Uma penalidade adicional, que recaiu mais duramente sobre os menos capazes de suportá-la, foi que a multa por inadimplência e o custo da ação legal fossem extorquidos à força por meio da apreensão e venda de seus móveis.

"Um homem chamado Arthur Ward teve dois filhos prejudicados pela vacinação e se recusou a submeter outro à cirurgia. Foi aplicada uma multa e no dia 24 de novembro dois policiais pediram multas ou, na falta disso, por O marido estava no mercado e os pobres a mulher não tinha dinheiro para pagar. Os bens do andar de baixo foram considerados insuficientes para cobrir o valor e os agentes pediram para subir.
A mulher recusou e houve uma briga, com linguagem áspera dos policiais, que ameaçaram levar seu marido para a prisão, aterrorizando a Sra. Ward.
Ela estava grávida na época e ficou tão chocada e assustada que causou sintomas que acabaram levando a um parto prematuro e em 26 de dezembro ela deu à luz um bebê natimorto. Ela nunca se recuperou e depois de uma semana ela morreu. O médico que atendeu a Sra.

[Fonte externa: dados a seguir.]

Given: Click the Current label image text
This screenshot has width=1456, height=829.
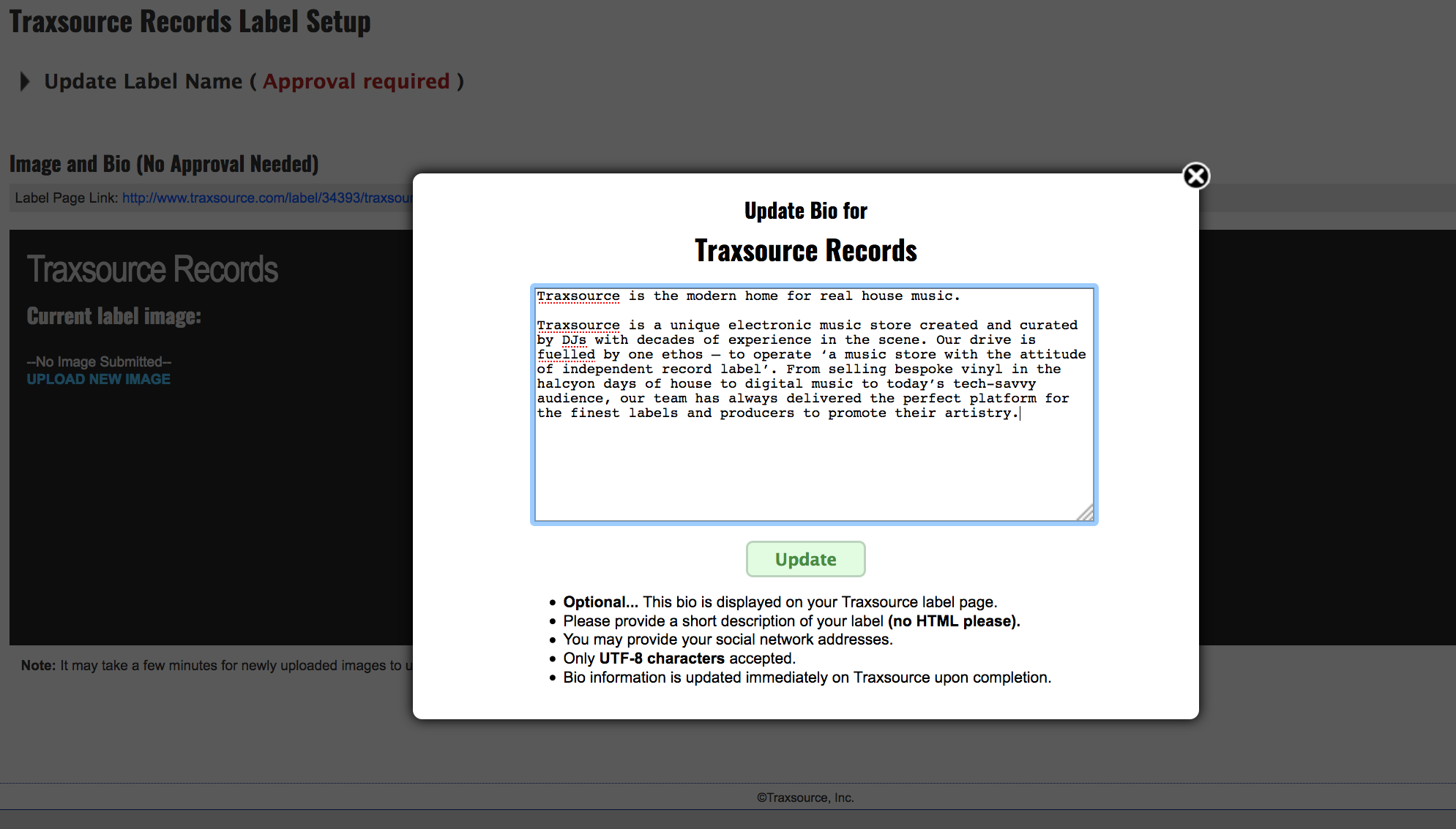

Ward disse que, embora acreditasse na vacinação, não achava que fosse dever de nenhum profissional fazer cumprir as leis da maneira ultrajante e brutal com que eram aplicadas.

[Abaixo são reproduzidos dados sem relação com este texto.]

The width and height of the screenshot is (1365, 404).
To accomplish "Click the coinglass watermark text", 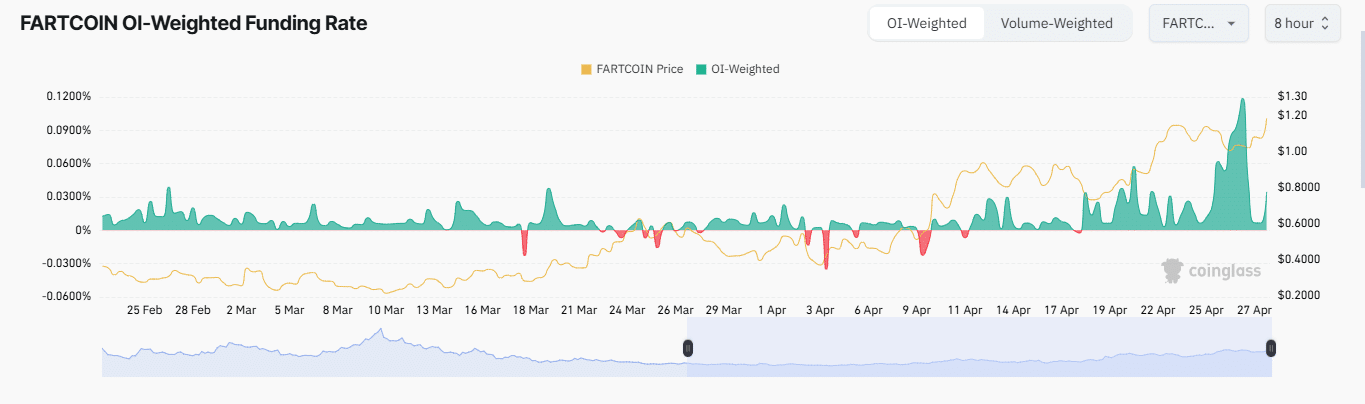I will point(1224,270).

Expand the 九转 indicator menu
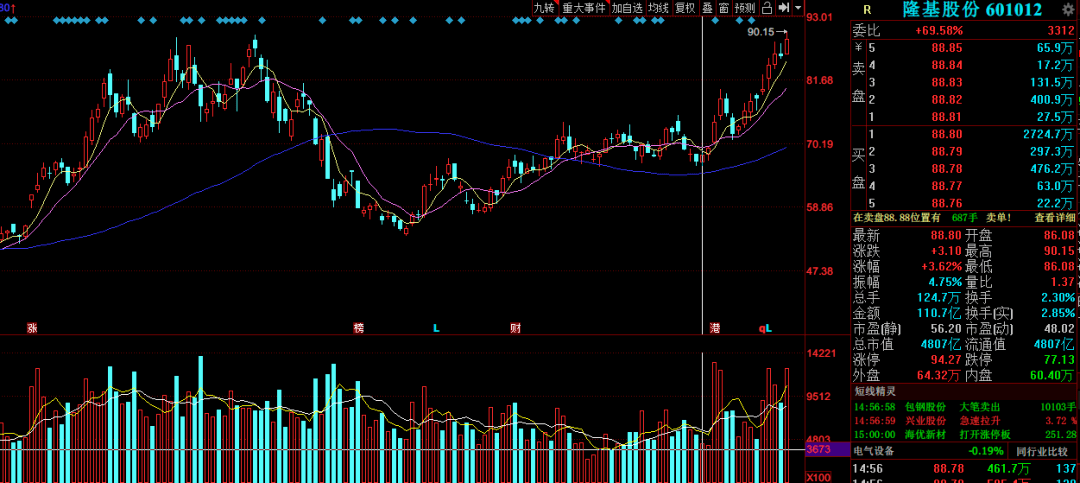pyautogui.click(x=543, y=8)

A posição dos pais que temiam pela vida dos filhos era reforçada pela afirmação de que a vacinação não só era perigosa em si, como também não era a forma mais adequada de combater a varíola. Em 1884, com surtos em várias cidades, incluindo c, Birmingham e Liverpool, e 1400 pacientes sendo tratados apenas em Londres, um correspondente escreveu ao Leicester Mercury:

"Para o observador reflexivo deve parecer bastante estranho que todas as recentes epidemias de varíola tenham ocorrido entre populações nas quais as leis que obrigam a vacinação foram rigorosa e sistematicamente aplicadas. 96% dos nascimentos em Londres são protegidos pela vacinação. Permito-me perguntar se os médicos que defenderam e promoveram um sistema de procedimentos médicos que oitenta anos de experiência provaram ser um fracasso desastroso e humilhante não deveriam se sentir honrosamente compelidos, por motivos públicos, a voltar atrás e confessar que a vacinação, como outras prescrições outrora populares de inoculação, hemorragia e mercurização, é um erro grave e malicioso.
Cada município tem evidências que mostram que doenças zimóticas surgem e são promovidas por condições insalubres e podem ser evitadas pela limpeza pessoal e municipal."

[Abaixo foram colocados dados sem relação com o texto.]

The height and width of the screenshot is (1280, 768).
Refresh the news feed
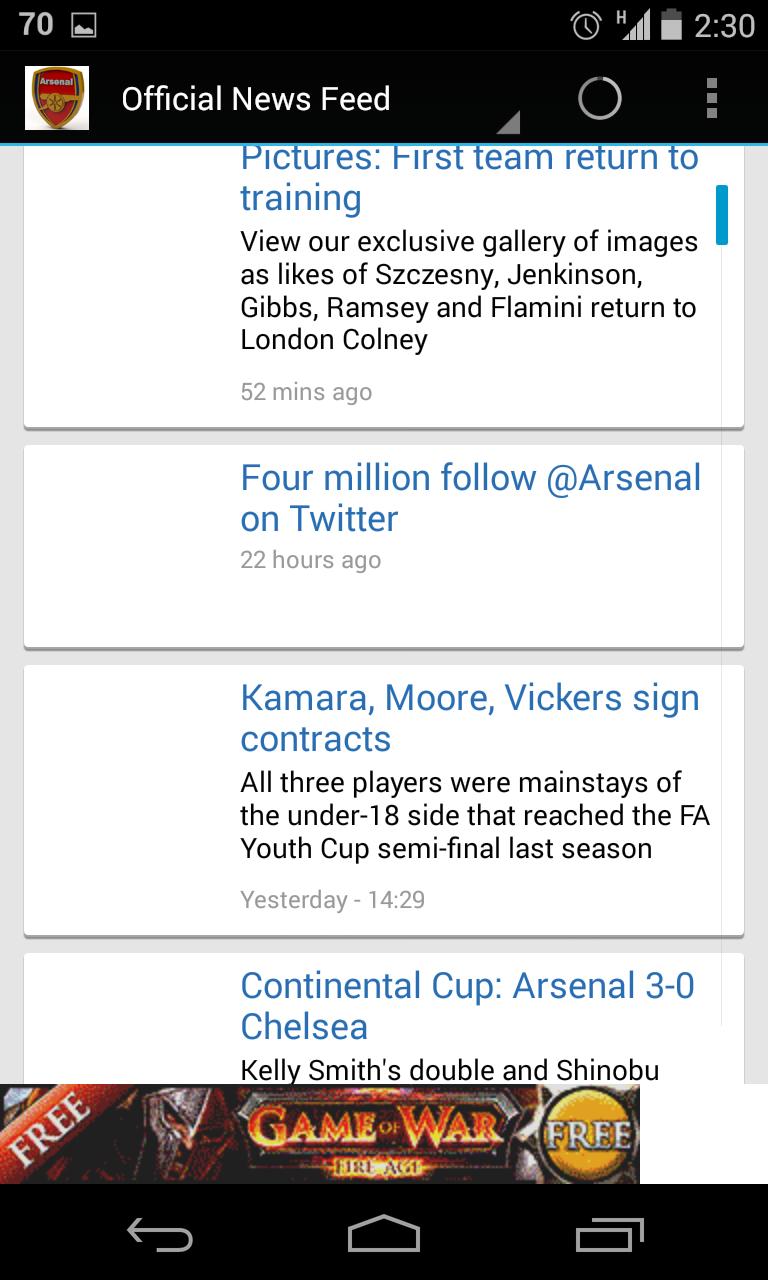[x=599, y=97]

Em 1884, quando esses relatórios e comentários foram publicados, a campanha contra a vacinação obrigatória estava tendo sucesso. Dados dos últimos seis meses de 1883 mostram que em Leicester houve 2281 nascimentos e apenas 707 crianças foram vacinadas; 1138 ficaram por vacinar, 20 vacinações foram adiadas mediante apresentação de atestado médico e 3 vacinações “sem efeito”.

Um orador em um comício público comentou sobre esses números.

"Foi o fato de que muitas crianças na cidade de Leicester não foram vacinadas, e ele não sabia que havia qualquer outra cidade no Reino que pudesse fazer essa afirmação com certeza. Na semana passada, um de seus magistrados declarou que não lidou com outro caso de vacinação. Eles não apenas queriam que outros magistrados seguissem seu exemplo. Eles queriam colocar os Conselhos de Guardiões do lado dos anti-vacinas.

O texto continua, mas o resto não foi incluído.